The Speaker, in a press briefing with progressive media in her Capitol office, said that three options were under consideration. One of them involved a vote on the Senate health care bill, followed by a vote on a reconciliation package. "Nobody wants to vote for the Senate bill," she said. She wouldn't rule out that option, she said, because there is no official bill language yet, which she said she needs first before she makes a decision on process.

A second option would entail a vote on a rule followed by a vote on the reconciliation package. The Senate parliamentarian, Pelosi said, has told Democrats that such a strategy would not be acceptable, because the Senate bill must pass the House before the reconciliation amendments can.

So the third option is to write the rule so that the passage of the reconciliation package deems the Senate bill to also have passed, a parliamentary maneuver she said the Senate parliamentarian had said was acceptable.

It's a technical distinction and Democrats hope that it's deep enough in the weeds that average voters will focus instead on the substance of the legislation instead of the confusing process. Asked if she had firmly decided to pursue the third option, she answered, "I like the third one better."
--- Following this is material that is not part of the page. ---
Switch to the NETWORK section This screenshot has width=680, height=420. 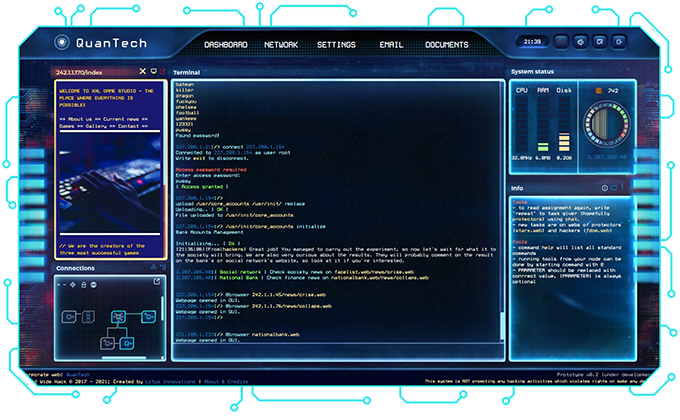tap(281, 45)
Pelosi said she expects the Congressional Budget Office to return with a cost analysis of the final amendments shortly, at which point she'll call for a vote.
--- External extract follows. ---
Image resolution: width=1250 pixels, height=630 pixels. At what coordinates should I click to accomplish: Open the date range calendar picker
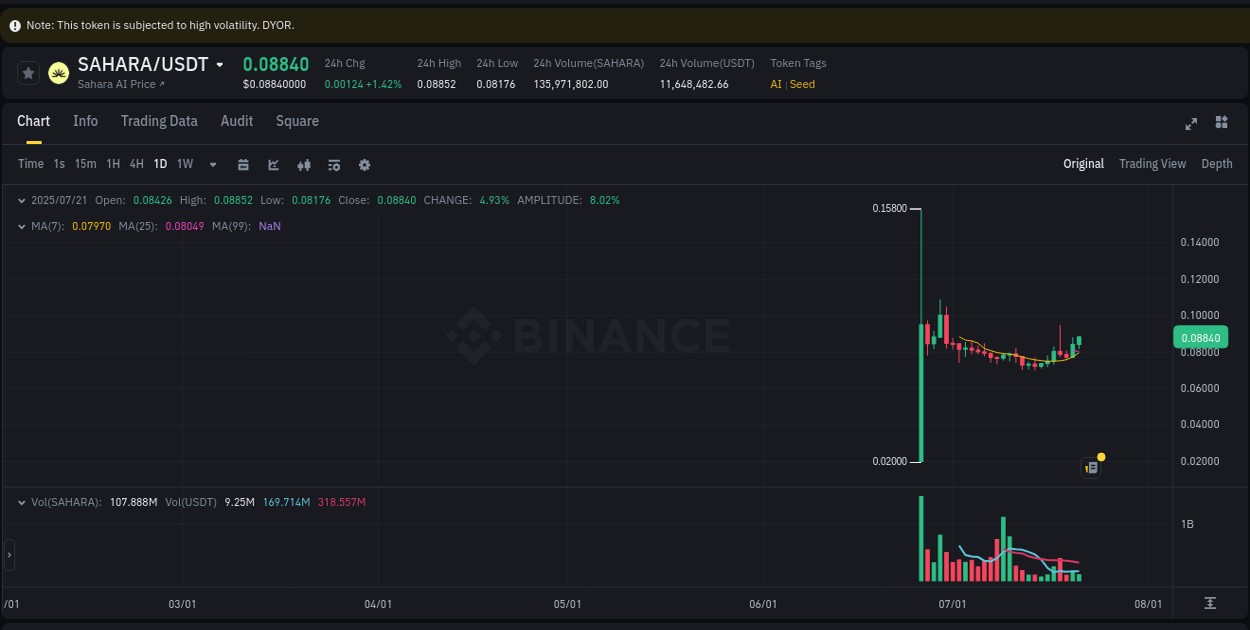pyautogui.click(x=243, y=164)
"Get the bill," she said, punching her fist into her hand. "Go for it."

If you woke someone from a 15-month slumber and explained to them that despite starting with a very popular leader and a reservoir of political goodwill, the President and the Democrats are now in the position of defending back room deals and inventing arcane parliamentary loop holes to jam through on a party line vote a 2,700-page piece of legislation that's opposed by the American public, they'd have thought you were crazy.

Yet that's exactly where we are. Democrats have apparently convinced themselves that "average voters" 1) have been terribly misled by Republican lies about the bill and 2) won't care about the manner in which this bill is passed.  Both of those assumption spring from an exceedingly arrogant mindset, and both are quite possibly wrong. Perhaps more to the point, the "average voter" isn't the kind who turns out for an off year election.